But it’s not because he doesn’t want to be. “I’m a guy who for my entire life has worked,” he said.

Nearly 18 years since he was fired at UC, he still wishes he could have had the chance to coach the Bearcats in the Big East. He looks at the UC program now and sees what he envisioned when he was there.

“What turned out at Cincinnati is what we always hoped would turn out,” he said.

But again he says it with no apparent bitterness.

“Dantonio was on track to do good things there when he got the Michigan State job,” he said. “Brian Kelly inherited a pretty good roster and took it to another level.

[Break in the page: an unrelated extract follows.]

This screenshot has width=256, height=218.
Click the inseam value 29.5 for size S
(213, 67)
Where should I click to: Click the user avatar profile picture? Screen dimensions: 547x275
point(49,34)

BK is one of the top five coaches in the whole country.”

Under Kelly, the Bearcats rose to become a Top 10 program, played in the Orange Bowl in 2008 and the Sugar Bowl in 2009 when they narrowly missed a chance to play for the national championship.

“I’m disappointed that I got let go,” Minter said, “particularly with that ‘04 team coming on, the Big East on the horizon, and everything that’s taken place there. To say that they made a bad decision with me, no they didn’t, because look what came after and look what is still there today.”

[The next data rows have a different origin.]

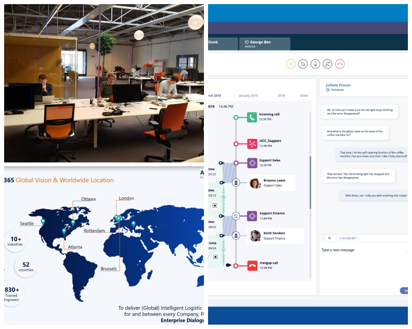Click the call timeline vertical scrollbar
Viewport: 412px width, 329px height.
(x=311, y=195)

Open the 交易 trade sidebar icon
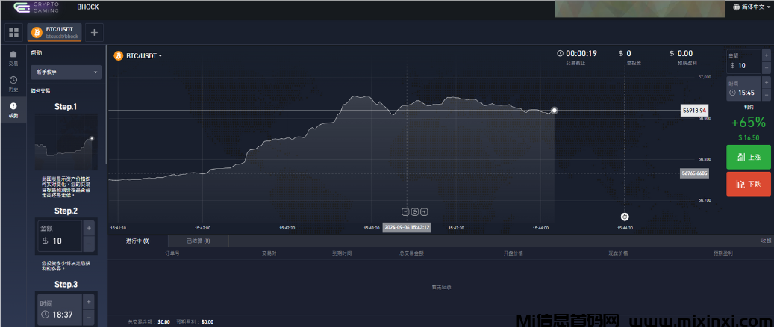tap(13, 58)
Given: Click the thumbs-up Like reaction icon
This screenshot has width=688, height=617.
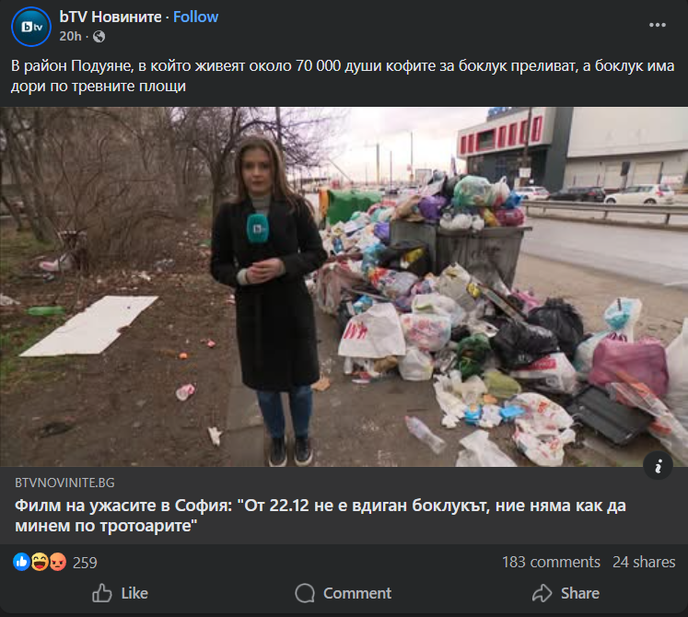Looking at the screenshot, I should click(21, 562).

The program slipped after Kelly left for Notre Dame following the 2009 season, but under Luke Fickell the Bearcats, now members of the American Athletic Conference and playing in a renovated Nippert Stadium, are once again a Top 10 program with aspirations this season to qualify for the College Football Playoff.

Minter has watched it all from afar and cheered the Bearcats as they’ve climbed the ladder.

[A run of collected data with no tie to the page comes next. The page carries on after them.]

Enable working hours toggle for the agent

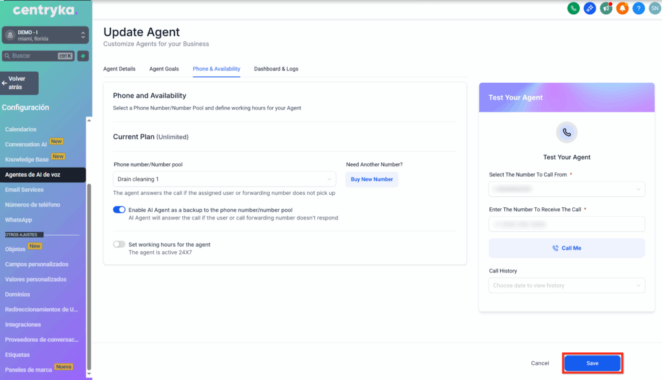pyautogui.click(x=119, y=245)
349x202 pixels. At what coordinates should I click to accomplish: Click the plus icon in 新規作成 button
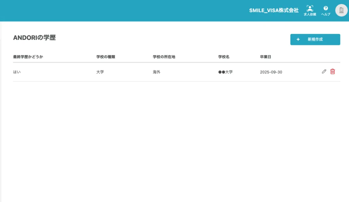[x=298, y=39]
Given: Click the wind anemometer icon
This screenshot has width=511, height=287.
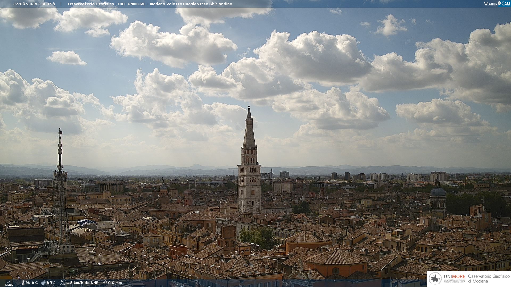Looking at the screenshot, I should pos(63,283).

“I’m great friends with Luke,” he said. “They’re doing a tremendous job. That job now is at the top of the line. They need somebody to take them into a Power Five conference or better yet make the American a Power Six conference. I think they deserve that status. That would be the better answer.

“They hired the right guy in Luke Fickell. He’s kind of a Dantonio, Rick Minter type guy - defensive-minded guys, tough, hard-nosed and physical. That’s Luke’s background.”

Minter said the Bearcats’ non-league schedule, which includes road games at Indians and Notre Dame, sets UC up for a shot at the playoffs this fall if they take care of business on the field.

“If they beat IU and beat Notre Dame, and either are possible, they could not deny those guys this year," Minter said. "The difference is that this year they’ll probably start in the top 10 so they don’t have to climb that far.

“They’ve got probably a top five quarterback in the country (in Desmond Ridder). He’s going to possibly be a first rounder (in the NFL draft). They’ve got all the tools in the making to make a run at it. Stranger things have happened.”

Minter said he has no regrets about the time he spent at UC.

“We did a great job there and we set the stage for what did follow,” he said. “I just would have loved to be the engineer of that. But I take pride in positioning the program to be desirable for the Big East. It’s a great place. I wish them nothing but the best. I’m a very avid follower of the Bearcats.”